_Votre consigne_
Prolongez le texte sur l'économie américaine en reprenant juste après sa dernière phrase.

_Extrait source_

CAMBRIDGE – Après des années d’hibernation, l’économie américaine se réveillera-t-elle pour signer son grand retour au cours des deux prochaines années? Avec une administration républicaine qui veut à tout prix relancer une économie déjà près du plein emploi, des promesses de restrictions commerciales qui font augmenter le prix des produits de substitution aux importations, et l’indépendance de la banque centrale qui sera probablement attaquée, il est quasiment certain que l’inflation augmentera – dépassant probablement 3 % à certains moments. Et la croissance de la production pourrait surprendre elle aussi, pouvant atteindre 4%, au moins temporairement.

Impossible dites-vous? Pas du tout. L’économie semble déjà croître à un rythme annuel de 3%. Et même les plus fermes opposants aux politiques économiques du président élu Trump seraient forcés d’admettre qu’elles sont résolument pro-business (à l’exception notable du commerce).

Prenez la réglementation. Sous la présidence de Barack Obama, la réglementation du travail s’est élargie de manière significative, sans parler de l’augmentation spectaculaire de la législation environnementale. Et cela est vrai, même sans compter l’ombre énorme que jette Obamacare sur le système de santé, qui représente à lui seul 17% de l’économie. Je ne dis certainement pas que l’abrogation des réglementations adoptées sous l’ère Obama permettra d’améliorer le bien-être moyen de la population américaine. Loin de là. Mais les entreprises seront ravies, peut-être suffisamment pour recommencer à investir pour de vrai. Le renforcement de la confiance est déjà palpable.

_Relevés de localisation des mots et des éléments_
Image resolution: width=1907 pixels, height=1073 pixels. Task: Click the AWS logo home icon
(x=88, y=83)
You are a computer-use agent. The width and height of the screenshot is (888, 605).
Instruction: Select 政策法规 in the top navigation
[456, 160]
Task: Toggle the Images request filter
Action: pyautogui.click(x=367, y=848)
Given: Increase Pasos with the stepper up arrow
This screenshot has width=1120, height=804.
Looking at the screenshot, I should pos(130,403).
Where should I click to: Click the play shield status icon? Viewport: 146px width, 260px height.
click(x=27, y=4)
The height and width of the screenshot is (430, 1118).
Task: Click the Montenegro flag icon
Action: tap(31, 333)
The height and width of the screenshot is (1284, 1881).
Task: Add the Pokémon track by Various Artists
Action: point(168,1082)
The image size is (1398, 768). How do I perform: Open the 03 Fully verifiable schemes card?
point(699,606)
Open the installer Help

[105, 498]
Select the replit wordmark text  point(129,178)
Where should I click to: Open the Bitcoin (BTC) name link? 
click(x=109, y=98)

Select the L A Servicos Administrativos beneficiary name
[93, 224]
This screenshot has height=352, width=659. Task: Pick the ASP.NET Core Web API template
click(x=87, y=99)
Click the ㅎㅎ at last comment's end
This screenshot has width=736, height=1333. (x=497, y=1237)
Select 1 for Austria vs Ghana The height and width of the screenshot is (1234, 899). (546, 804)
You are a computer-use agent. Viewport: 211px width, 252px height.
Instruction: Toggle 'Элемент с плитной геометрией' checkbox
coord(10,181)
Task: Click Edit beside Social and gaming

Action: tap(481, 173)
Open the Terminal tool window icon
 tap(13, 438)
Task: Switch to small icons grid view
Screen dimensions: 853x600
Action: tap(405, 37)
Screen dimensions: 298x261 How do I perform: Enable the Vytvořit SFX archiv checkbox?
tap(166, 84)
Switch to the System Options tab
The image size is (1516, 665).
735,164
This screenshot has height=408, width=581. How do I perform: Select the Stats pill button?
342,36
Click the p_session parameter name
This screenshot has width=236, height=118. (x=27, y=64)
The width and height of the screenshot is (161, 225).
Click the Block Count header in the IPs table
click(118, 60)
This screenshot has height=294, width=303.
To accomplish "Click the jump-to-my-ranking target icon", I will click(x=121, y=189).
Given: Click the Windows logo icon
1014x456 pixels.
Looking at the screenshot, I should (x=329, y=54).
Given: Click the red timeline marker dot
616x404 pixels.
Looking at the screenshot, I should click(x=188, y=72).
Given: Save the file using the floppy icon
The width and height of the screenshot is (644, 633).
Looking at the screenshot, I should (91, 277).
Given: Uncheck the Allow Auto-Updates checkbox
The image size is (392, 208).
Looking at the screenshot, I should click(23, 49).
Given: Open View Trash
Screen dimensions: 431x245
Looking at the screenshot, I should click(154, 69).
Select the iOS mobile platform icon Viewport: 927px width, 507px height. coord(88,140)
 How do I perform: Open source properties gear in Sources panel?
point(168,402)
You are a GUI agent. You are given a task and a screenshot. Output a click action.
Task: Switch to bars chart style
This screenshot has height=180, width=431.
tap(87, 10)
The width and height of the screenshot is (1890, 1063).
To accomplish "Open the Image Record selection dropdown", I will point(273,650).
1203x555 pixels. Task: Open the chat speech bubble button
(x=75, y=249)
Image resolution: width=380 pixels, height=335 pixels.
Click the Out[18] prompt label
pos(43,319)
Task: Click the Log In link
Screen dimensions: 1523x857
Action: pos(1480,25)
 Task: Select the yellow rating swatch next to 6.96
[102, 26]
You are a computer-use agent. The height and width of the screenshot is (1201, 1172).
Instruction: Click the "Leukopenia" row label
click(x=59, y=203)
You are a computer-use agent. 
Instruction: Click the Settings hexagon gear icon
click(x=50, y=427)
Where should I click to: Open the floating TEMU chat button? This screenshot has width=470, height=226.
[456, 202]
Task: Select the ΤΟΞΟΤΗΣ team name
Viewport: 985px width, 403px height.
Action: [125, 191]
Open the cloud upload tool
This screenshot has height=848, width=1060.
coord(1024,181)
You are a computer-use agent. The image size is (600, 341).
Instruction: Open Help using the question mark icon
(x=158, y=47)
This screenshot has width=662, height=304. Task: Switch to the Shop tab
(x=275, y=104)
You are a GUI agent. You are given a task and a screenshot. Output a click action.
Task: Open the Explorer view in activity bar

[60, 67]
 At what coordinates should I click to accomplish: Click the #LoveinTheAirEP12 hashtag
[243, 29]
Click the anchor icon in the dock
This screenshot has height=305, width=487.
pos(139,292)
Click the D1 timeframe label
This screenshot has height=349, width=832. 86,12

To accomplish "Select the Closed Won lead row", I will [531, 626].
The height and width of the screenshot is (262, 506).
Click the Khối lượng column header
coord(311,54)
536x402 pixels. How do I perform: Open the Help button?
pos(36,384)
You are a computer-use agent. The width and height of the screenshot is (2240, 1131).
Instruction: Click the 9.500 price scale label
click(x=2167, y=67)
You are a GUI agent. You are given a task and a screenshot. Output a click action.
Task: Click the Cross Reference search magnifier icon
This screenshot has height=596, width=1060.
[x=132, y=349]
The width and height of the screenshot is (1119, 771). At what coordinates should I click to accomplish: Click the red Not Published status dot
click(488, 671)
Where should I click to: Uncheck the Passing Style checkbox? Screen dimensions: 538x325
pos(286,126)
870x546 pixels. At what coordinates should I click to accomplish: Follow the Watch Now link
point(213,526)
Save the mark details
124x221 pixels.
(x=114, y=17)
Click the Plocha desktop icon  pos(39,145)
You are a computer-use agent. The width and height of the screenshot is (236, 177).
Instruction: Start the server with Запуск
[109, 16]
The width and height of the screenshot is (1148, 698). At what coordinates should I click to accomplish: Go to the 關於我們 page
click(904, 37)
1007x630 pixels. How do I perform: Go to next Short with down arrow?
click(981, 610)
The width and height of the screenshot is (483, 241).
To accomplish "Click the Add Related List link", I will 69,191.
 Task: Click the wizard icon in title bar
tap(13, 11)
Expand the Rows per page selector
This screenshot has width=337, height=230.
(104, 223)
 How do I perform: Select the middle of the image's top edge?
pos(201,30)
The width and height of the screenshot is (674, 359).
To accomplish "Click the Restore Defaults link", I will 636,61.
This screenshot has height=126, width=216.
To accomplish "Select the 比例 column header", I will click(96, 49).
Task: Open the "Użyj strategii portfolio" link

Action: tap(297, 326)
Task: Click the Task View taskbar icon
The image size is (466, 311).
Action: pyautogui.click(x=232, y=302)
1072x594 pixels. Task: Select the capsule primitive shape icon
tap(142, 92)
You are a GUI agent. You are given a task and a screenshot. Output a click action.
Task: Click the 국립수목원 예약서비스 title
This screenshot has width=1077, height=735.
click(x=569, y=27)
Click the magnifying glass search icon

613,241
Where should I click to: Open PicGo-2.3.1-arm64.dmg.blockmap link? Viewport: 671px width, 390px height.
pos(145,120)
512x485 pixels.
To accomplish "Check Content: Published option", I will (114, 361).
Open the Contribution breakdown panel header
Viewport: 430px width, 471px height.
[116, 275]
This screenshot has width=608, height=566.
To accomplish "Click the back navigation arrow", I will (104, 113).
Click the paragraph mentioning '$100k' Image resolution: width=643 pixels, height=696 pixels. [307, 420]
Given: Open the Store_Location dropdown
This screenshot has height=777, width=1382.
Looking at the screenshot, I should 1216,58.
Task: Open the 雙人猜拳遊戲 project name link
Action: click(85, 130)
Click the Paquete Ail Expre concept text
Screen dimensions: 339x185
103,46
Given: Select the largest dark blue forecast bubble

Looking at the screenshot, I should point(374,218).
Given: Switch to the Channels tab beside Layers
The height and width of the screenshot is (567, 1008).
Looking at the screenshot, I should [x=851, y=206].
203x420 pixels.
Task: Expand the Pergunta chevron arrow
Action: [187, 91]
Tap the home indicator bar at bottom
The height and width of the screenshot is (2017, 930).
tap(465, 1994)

_Réponse attendue_
Ensuite, il y a la perspective d’une relance massive, avec notamment une énorme expansion des dépenses d’infrastructure qui est cruellement nécessaire. (Trump forcera probablement le Congrès à accepter des déficits plus élevés.) Depuis la crise financière de 2008, les économistes d’un bout à l’autre du spectre politique ont encouragé à tirer profit des taux d’intérêt extrêmement bas pour financer des investissements dans les infrastructures de production, même si cela demande d’augmenter la dette. Les projets à haut rendement paient pour eux-mêmes.

Ce qui est sujet à beaucoup plus de controverses, c’est le projet de Trump de réduire massivement l’impôt sur le revenu pour l’ensemble de la population, ce qui profiterait de façon disproportionnée aux riches. Certes, mettre de l’argent dans les poches des épargnants riches ne semble guère aussi efficace que donner de l’argent aux pauvres qui vivent au jour le jour. L’adversaire de Trump, Hillary Clinton, avait parlé de manière mémorable de “Trumped-up trickle-down economics” (ce qui pourrait se traduire par « Trump donne de l’argent aux riches en supposant qu’il finira par profiter aux plus pauvres »). Néanmoins, Trumped-up ou non, les réductions d’impôt peuvent être très bonnes pour la confiance des entreprises.

Il est difficile de savoir avec précision le montant de dette supplémentaire que génèrera le programme de relance de Trump, mais les estimations de 5 billions de dollars sur dix ans – une augmentation de 25% – semblent sobre. Beaucoup de commentateurs économiques de gauche, ayant insisté pendant les huit années de gouvernement Obama qu’il n’y a jamais aucun risque pour les emprunts américains, avertissent maintenant que, si l’administration Trump emprunte davantage, cela ouvrira la voie à un Armageddon financier. Leur hypocrisie est à couper le souffle, même s’ils sont à présent plus proches de la vérité.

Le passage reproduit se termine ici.